• **WHAT THIS TASK INVOLVES**
Copy each line below that has "avatar".

Items from a dataset
################
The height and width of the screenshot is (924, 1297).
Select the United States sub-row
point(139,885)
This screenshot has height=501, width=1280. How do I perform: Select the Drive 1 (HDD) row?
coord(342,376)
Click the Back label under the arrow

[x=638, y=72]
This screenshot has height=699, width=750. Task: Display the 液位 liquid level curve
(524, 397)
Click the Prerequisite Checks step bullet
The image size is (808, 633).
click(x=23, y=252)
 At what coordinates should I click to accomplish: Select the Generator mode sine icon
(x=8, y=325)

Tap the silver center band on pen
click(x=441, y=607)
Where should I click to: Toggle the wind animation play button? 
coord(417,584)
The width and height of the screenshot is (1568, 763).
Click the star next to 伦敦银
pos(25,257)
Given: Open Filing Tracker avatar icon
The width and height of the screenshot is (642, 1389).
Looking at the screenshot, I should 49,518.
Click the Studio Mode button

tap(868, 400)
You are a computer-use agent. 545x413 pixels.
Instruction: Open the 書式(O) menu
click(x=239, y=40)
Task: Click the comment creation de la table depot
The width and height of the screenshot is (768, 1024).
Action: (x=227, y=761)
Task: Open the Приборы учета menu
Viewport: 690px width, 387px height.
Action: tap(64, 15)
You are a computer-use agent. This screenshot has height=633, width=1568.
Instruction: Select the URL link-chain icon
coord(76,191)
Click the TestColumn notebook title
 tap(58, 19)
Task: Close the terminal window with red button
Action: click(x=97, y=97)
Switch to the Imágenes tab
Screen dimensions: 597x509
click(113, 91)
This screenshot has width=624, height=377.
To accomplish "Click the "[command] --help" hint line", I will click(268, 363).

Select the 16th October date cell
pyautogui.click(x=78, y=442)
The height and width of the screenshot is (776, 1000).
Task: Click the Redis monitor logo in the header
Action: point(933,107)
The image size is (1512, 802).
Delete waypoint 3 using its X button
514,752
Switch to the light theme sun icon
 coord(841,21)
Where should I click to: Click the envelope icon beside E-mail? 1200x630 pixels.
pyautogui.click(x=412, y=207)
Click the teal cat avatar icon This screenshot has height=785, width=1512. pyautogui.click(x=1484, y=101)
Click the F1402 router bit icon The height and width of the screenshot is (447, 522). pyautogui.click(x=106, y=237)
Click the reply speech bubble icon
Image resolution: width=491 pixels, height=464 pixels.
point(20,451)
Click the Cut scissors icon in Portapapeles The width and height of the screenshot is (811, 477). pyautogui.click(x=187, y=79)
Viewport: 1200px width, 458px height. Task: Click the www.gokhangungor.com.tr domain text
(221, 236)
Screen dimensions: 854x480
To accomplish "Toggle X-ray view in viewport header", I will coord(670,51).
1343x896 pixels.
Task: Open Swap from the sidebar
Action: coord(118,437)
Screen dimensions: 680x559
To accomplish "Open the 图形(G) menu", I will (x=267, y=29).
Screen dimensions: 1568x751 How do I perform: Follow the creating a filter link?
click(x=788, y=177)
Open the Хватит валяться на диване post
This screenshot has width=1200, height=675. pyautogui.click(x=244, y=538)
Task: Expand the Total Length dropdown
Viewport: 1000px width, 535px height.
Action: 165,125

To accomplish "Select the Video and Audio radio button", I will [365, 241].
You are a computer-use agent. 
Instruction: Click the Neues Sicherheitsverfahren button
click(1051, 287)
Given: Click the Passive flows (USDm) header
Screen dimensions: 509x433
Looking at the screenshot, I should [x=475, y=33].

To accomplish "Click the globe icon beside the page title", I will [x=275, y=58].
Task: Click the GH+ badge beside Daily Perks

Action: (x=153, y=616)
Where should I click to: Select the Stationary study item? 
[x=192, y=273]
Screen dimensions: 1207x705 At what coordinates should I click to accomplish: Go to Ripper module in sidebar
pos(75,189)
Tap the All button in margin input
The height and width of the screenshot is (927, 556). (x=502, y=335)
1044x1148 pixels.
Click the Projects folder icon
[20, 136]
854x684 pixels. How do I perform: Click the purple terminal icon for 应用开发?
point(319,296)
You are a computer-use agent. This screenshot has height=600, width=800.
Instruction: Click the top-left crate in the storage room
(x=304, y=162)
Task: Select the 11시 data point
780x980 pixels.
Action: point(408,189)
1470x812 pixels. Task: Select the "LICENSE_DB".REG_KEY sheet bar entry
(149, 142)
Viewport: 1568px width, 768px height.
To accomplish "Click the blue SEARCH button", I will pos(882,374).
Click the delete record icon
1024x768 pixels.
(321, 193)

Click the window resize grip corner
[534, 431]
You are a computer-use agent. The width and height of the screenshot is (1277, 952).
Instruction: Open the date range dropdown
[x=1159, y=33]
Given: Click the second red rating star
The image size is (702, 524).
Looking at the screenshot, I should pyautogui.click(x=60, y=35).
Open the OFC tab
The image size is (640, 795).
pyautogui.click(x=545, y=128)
################
• **EXPECTED ANSWER**
Given: Open Filing Tracker avatar icon
Click the teal cat avatar icon This screenshot has height=785, width=1512. pyautogui.click(x=1484, y=101)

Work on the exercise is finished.